### Connecting to the MySQL Database

Before creating new tables, we need to establish a connection between our Jupyter Notebook and the MySQL server.

We’ll:
- Load the SQL extension to enable running SQL queries directly in the notebook.
- Connect to the `united_nations` database hosted on our local MySQL server.


In [1]:
%load_ext sql

In [2]:
%sql mysql+pymysql://root:password@localhost:3306/united_nations

### Testing the Database Connection

To confirm that our connection to the `united_nations` database is successful,  
we’ll query the first five records from the `Access_to_Basic_Services` table.

This helps ensure:
- The database connection is active.
- The table exists and is accessible.


In [3]:
%%sql

SELECT
    *
FROM
    Access_to_Basic_Services
LIMIT 5;


 * mysql+pymysql://root:***@localhost:3306/united_nations
5 rows affected.


Region,Sub_region,Country_name,Time_period,Pct_managed_drinking_water_services,Pct_managed_sanitation_services,Est_population_in_millions,Est_gdp_in_billions,Land_area,Pct_unemployment
Central and Southern Asia,Central Asia,Kazakhstan,2015,94.67,98.0,17.542806,184.39,2699700.0,4.93
Central and Southern Asia,Central Asia,Kazakhstan,2016,94.67,98.0,17.794055,137.28,2699700.0,4.96
Central and Southern Asia,Central Asia,Kazakhstan,2017,95.0,98.0,18.037776,166.81,2699700.0,4.9
Central and Southern Asia,Central Asia,Kazakhstan,2018,95.0,98.0,18.276452,179.34,2699700.0,4.85
Central and Southern Asia,Central Asia,Kazakhstan,2019,95.0,98.0,18.513673,181.67,2699700.0,4.8


### Creating the `Geographic_Location` Table

#### Learning Objective
In this section, we will:
- Create a new table named `Geographic_Location` that will store the geographic information for each country.
- Define a **primary key** to ensure each record is unique.
- Extract specific columns from the `Access_to_Basic_Services` table to populate the new table.

#### Steps
1. **Create the table**  
   We’ll define a table named `Geographic_Location` with the following columns:
   - `Country_name` (Primary Key)
   - `Sub_region`
   - `Region`
   - `Land_area`

2. **Extract and insert data**  
   After creating the table, we’ll extract the relevant columns (`Country_name`, `Sub_region`, `Region`, and `Land_area`) from the `Access_to_Basic_Services` table and insert them into the `Geographic_Location` table.


In [5]:
%%sql

-- Clear the existing data to avoid further conflicts (optional, if you already have duplicates)
TRUNCATE TABLE Geographic_Location;

-- Insert unique country data by grouping by Country_name
INSERT INTO Geographic_Location (Country_name, Sub_region, Region, Land_area)
SELECT
    Country_name,
    MAX(Sub_region) AS Sub_region,
    MAX(Region) AS Region,
    MAX(Land_area) AS Land_area
FROM
    Access_to_Basic_Services
GROUP BY
    Country_name;


 * mysql+pymysql://root:***@localhost:3306/united_nations
0 rows affected.
182 rows affected.


[]

### Inserting Data into the `Geographic_Location` Table

After fixing the duplicate country issue, we successfully inserted clean and unique geographic data into the `Geographic_Location` table.

#### What Happened
1. **`TRUNCATE TABLE`**  
   This command cleared all existing records from the `Geographic_Location` table.  
   It prepares the table to receive new, clean data without duplicates.

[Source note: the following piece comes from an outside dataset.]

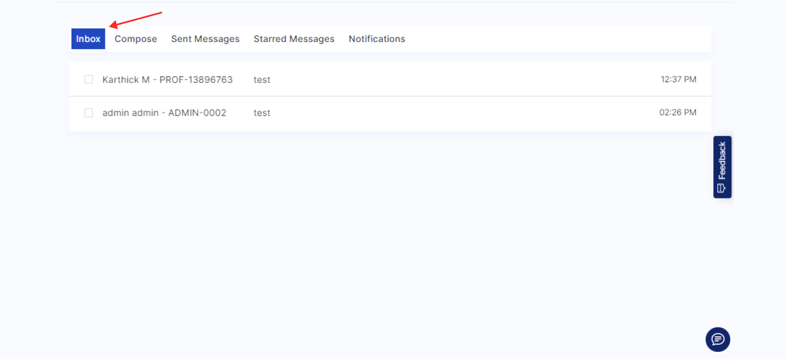Click the 12:37 PM timestamp
The width and height of the screenshot is (786, 359).
(x=678, y=80)
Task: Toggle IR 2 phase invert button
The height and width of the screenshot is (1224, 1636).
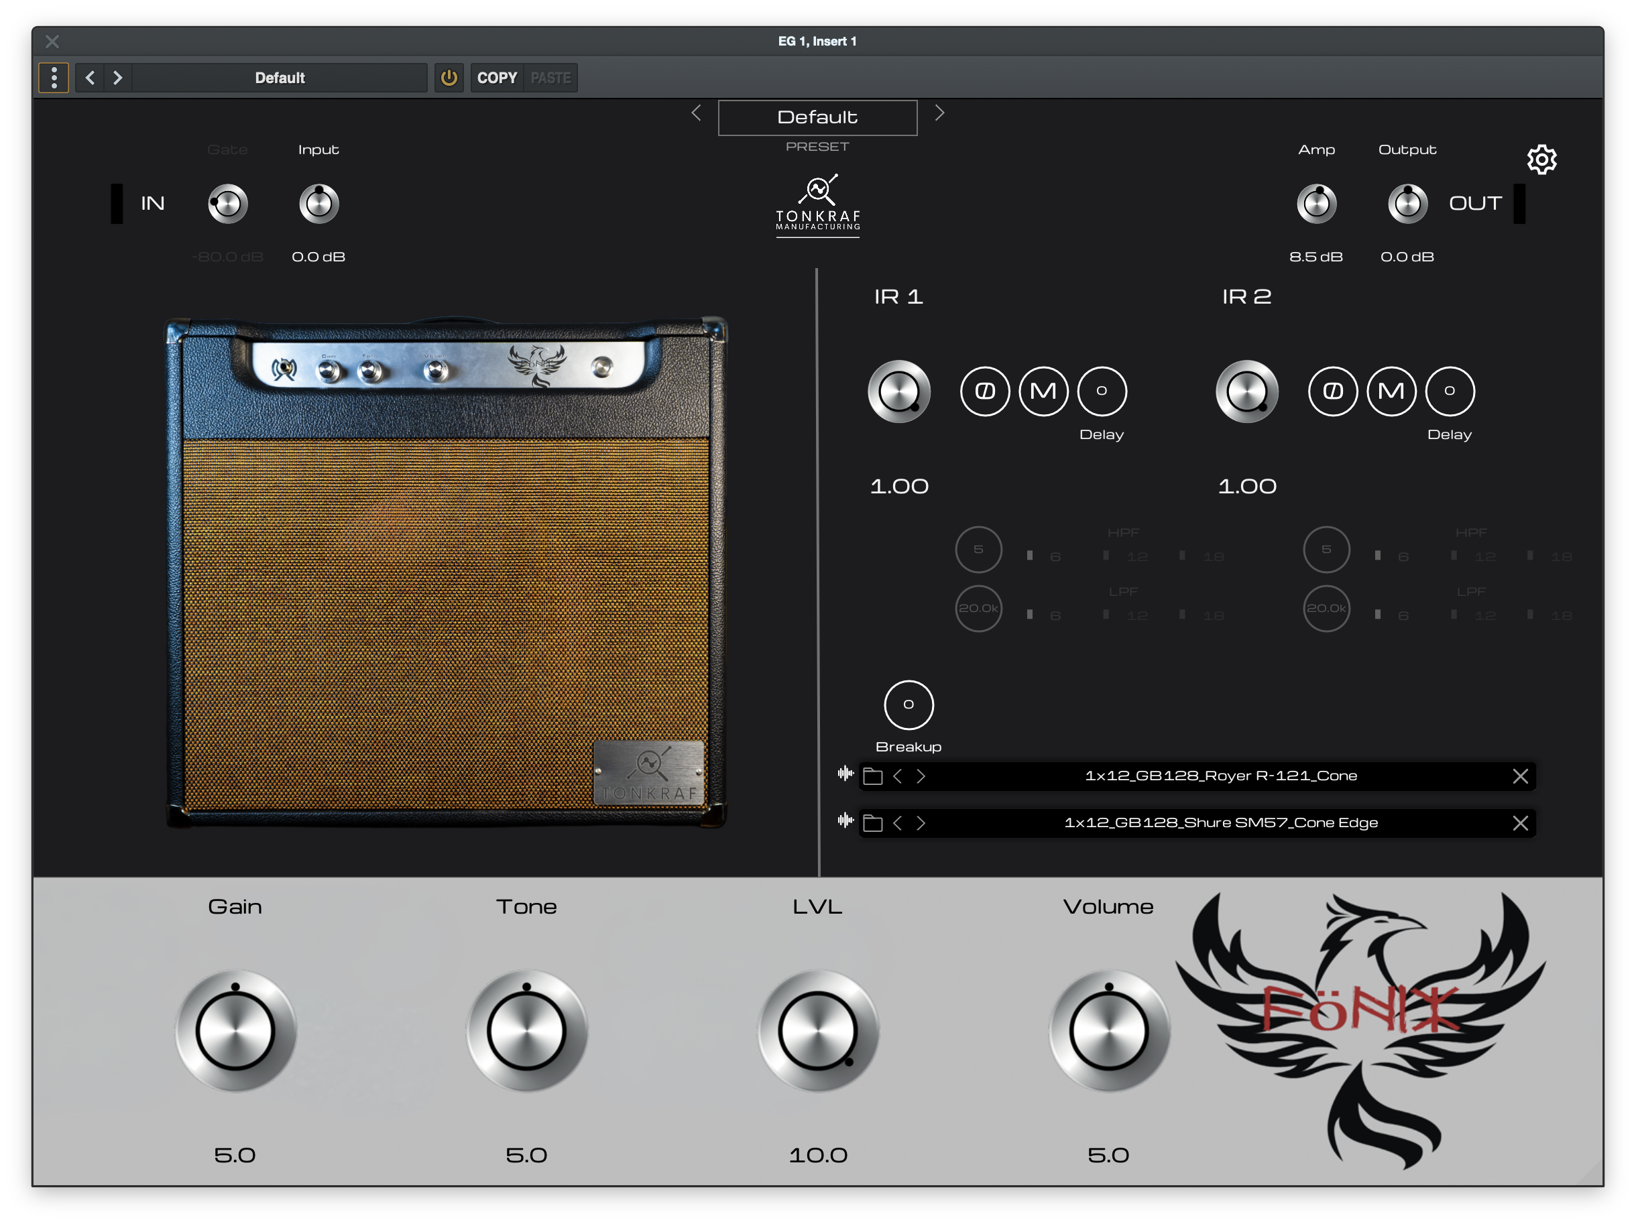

2. **`INSERT INTO ... SELECT ... GROUP BY`**  
   We inserted data from the `Access_to_Basic_Services` table, grouped by `Country_name`.  
   The use of the `GROUP BY` clause ensured that each country appeared only once.  
   To handle duplicate values, we used `MAX()` to select one valid entry for each column (`Sub_region`, `Region`, and `Land_area`).

3. **Result**  
   - The command inserted **182 unique country records** into the table.  
   - The message `0 rows affected` referred to the truncate operation, while  
     `182 rows affected` confirmed successful insertion of new data.  
   - The empty brackets `[]` indicate that no result set was expected from the `INSERT` command.

Next, we’ll verify that the data has been inserted correctly by selecting the first few rows from the `Geographic_Location` table.


In [6]:
%%sql

SELECT
    *
FROM
    Geographic_Location
LIMIT 5;


 * mysql+pymysql://root:***@localhost:3306/united_nations
5 rows affected.


Country_name,Sub_region,Region,Land_area
Afghanistan,Southern Asia,Central and Southern Asia,652230.0
Algeria,Northern Africa,Northern Africa and Western Asia,2381740.0
American Samoa,Polynesia,Oceania,200.0
Angola,Middle Africa,Sub-Saharan Africa,1246700.0
Anguilla,Caribbean,Latin America and the Caribbean,